* _TO DO_
Please turn everything from the line containing "This screenshot has height=351, width=548." down to the end of the data into a Markdown table with the columns Number and Entry, skipping blank lines. Leave the pictures out.

[Data records]
--- --- ---

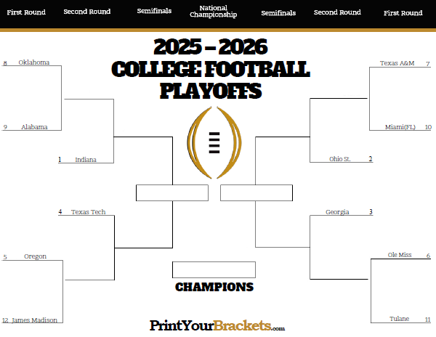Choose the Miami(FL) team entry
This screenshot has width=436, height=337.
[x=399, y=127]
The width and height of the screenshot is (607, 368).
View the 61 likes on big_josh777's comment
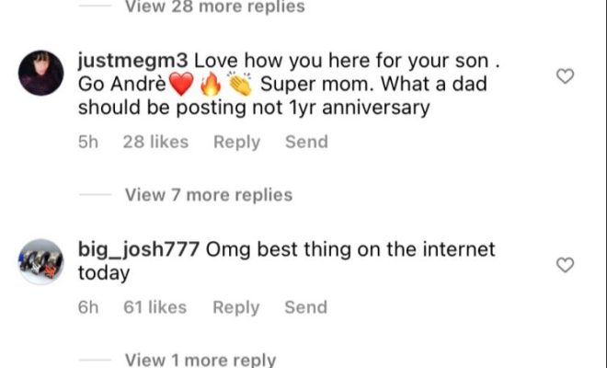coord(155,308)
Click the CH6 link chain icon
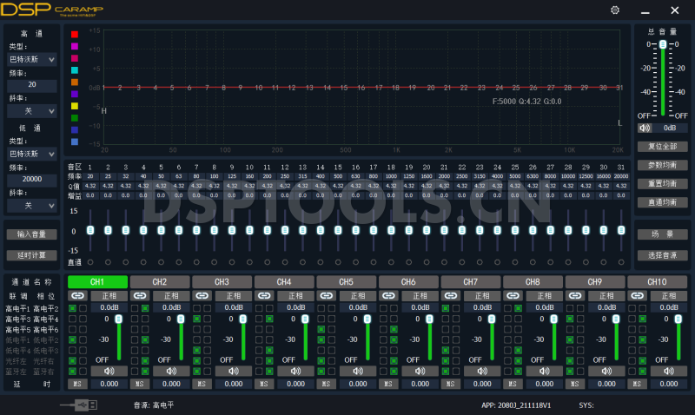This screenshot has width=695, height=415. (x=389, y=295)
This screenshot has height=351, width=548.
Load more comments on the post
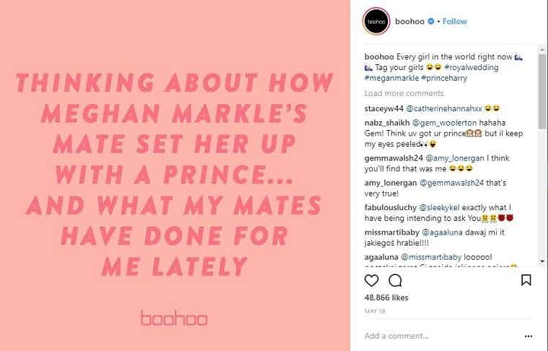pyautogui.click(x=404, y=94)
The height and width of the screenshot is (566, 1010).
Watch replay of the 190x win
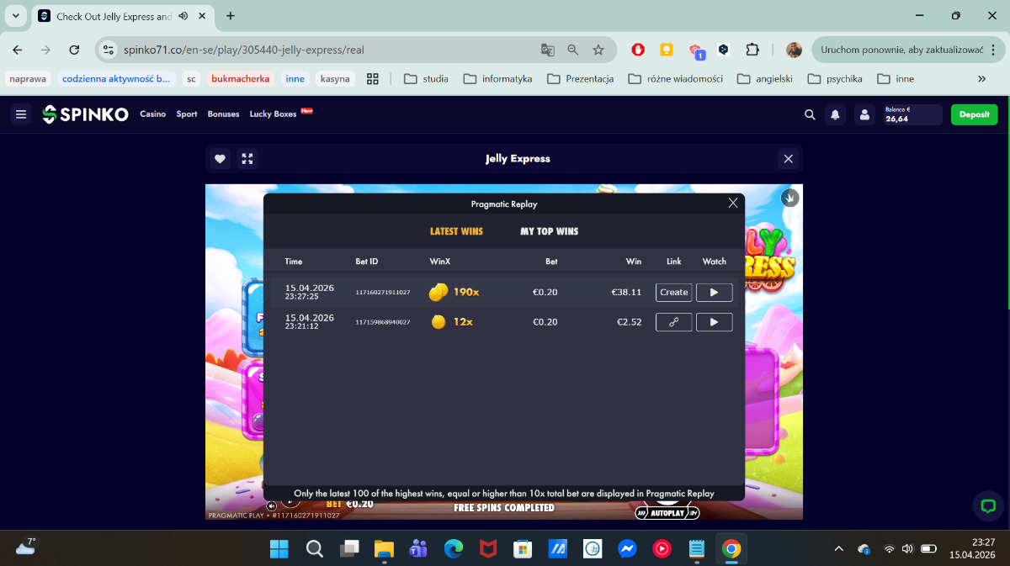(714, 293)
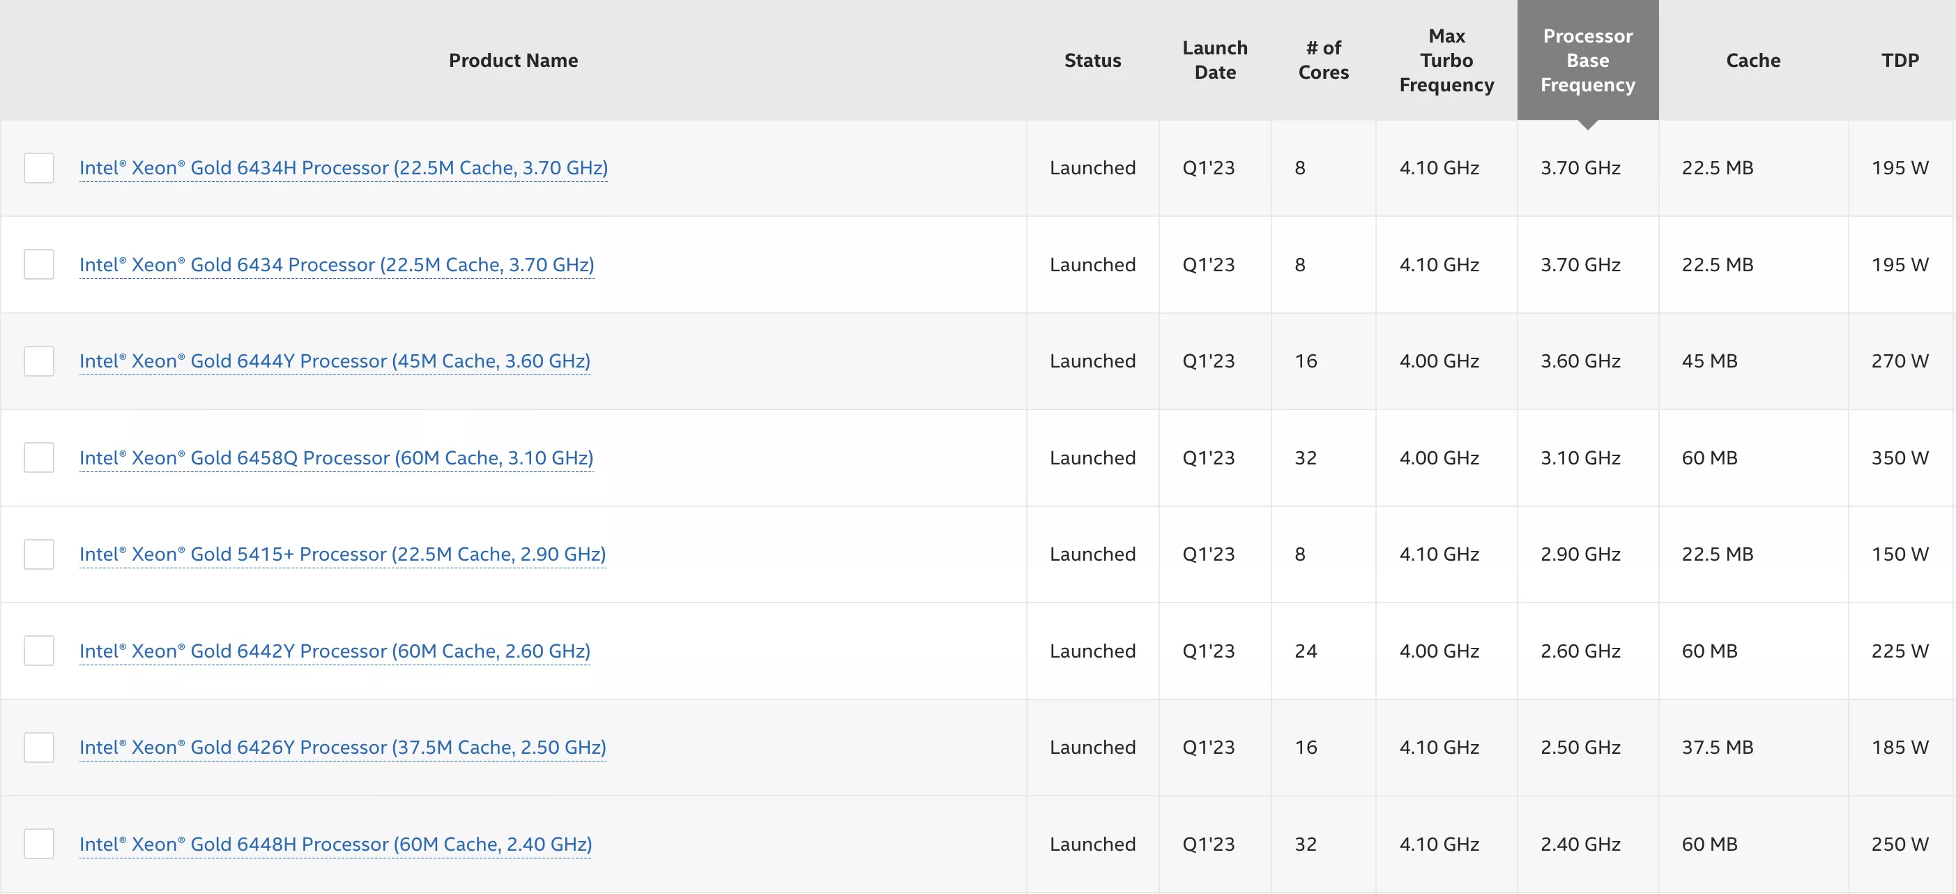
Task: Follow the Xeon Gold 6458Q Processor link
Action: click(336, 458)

--- --- ---

* _ANSWER FOR THE TASK_
| Number | Entry |
|---|---|
| 1 | This screenshot has height=351, width=548. |
| 2 | Load more comments on the post |
| 3 | pyautogui.click(x=404, y=94) |
| 4 | The height and width of the screenshot is (566, 1010). |
| 5 | Watch replay of the 190x win |
| 6 | (714, 293) |
| 7 | Task: Follow the Xeon Gold 6458Q Processor link |
| 8 | Action: click(336, 458) |